__SET OF TASKS__.
A: In the text on continuous data simulation from a DAG:
(i) What is the default value of up in rbn2?
(ii) What probability does the argument s give?
(iii) What happens when a = 0?
B: In the text on continuous data simulation from a DAG, reproduce the passage between "seed: If seed" and "Michail Tsagris.", inclusive, with "beta coefficients" swapped for "slope coefficients" each time it occurs.

** Start of TEXT SHOWN **

Continuous data simulation from a DAG: Continuous data simulation from a DAG.

Description

Contunuous data simulation from a DAG.

Usage

rbn2(n, G = NULL, p, nei, low = 0.1, up = 1)
rbn3(n, p, s, a = 0, m, G = NULL, seed = FALSE)

Value

A list including:

nout: The number of outliers.
G: The adcacency matrix used. For the "rdag" if G[i, j] = 2, then G[j, i] = 3 and this means that there is an arrow from j to i. For the "rdag2" the entries are either G[i, j] = G[j, i] = 0 (no edge) or G[i, j] = 1 and G[j, i] = 0 (indicating i -> j).
A: The matrix with the with the uniform values in the interval $0.1, 1$ . This is returned only by "rdag".
x: The simulated data.

Arguments

n: A number indicating the sample size.
p: A number indicating the number of nodes (or vectices, or variables).
nei: The average number of neighbours.
s: A number in $(0, 1)$ . This defines somehow the sparseness of the model. It is the probability that a node has an edge.
a: A number in $(0, 1)$ . The defines the percentage of outliers to be included in the simulated data. If $a = 0$ , no outliers are generated.
m: A vector equal to the number of nodes. This is the mean vector of the normal distribution from which the data are to be generated. This is used only when $a > 0$ so as to define the mena vector of the multivariate normal from which the outliers will be generated.
G: If you already have an an adjacency matrix in mind, plug it in here, otherwise, leave it NULL.
seed: If seed is TRUE, the simulated data will always be the same.
low: Every child will be a function of some parents. The beta coefficients of the parents will be drawn uniformly from two numbers, low and up. See details for more information on this.
up: Every child will be a function of some parents. The beta coefficients of the parents will be drawn uniformly from two numbers, low and up. See details for more information on this.

Author

Michail Tsagris.

R implementation and documentation: Michail Tsagris mtsagris@uoc.gr.

** End of TEXT SHOWN **
** Start of DATA PROVIDED **

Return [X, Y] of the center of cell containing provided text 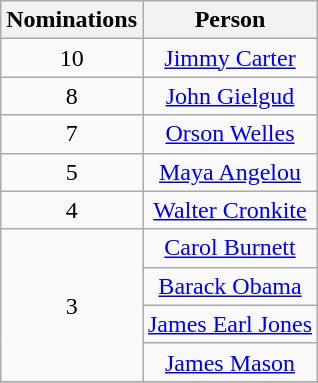
Maya Angelou [230, 172]
Carol Burnett [230, 248]
7 [72, 134]
Barack Obama [230, 286]
Orson Welles [230, 134]
5 [72, 172]
3 [72, 305]
John Gielgud [230, 96]
10 [72, 58]
Jimmy Carter [230, 58]
4 [72, 210]
Nominations [72, 20]
Person [230, 20]
8 [72, 96]
James Mason [230, 362]
James Earl Jones [230, 324]
Walter Cronkite [230, 210]
Identify which cell holds the provided text, then report its (X, Y) central coordinate. 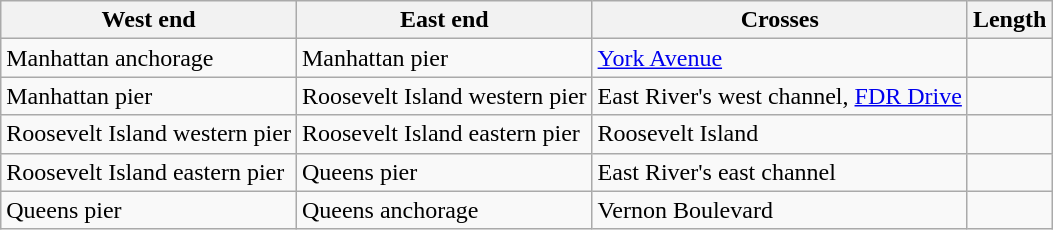
East River's east channel (780, 172)
Crosses (780, 20)
Roosevelt Island (780, 134)
East River's west channel, FDR Drive (780, 96)
West end (149, 20)
Queens anchorage (444, 210)
Manhattan anchorage (149, 58)
York Avenue (780, 58)
Length (1009, 20)
Vernon Boulevard (780, 210)
East end (444, 20)
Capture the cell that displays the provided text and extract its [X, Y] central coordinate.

** End of DATA PROVIDED **

__WORKED ANSWERS__.
A:
(i) 1
(ii) The probability that a node has an edge.
(iii) No outliers are generated.

B:
seed: If seed is TRUE, the simulated data will always be the same.
low: Every child will be a function of some parents. The slope coefficients of the parents will be drawn uniformly from two numbers, low and up. See details for more information on this.
up: Every child will be a function of some parents. The slope coefficients of the parents will be drawn uniformly from two numbers, low and up. See details for more information on this.

Author

Michail Tsagris.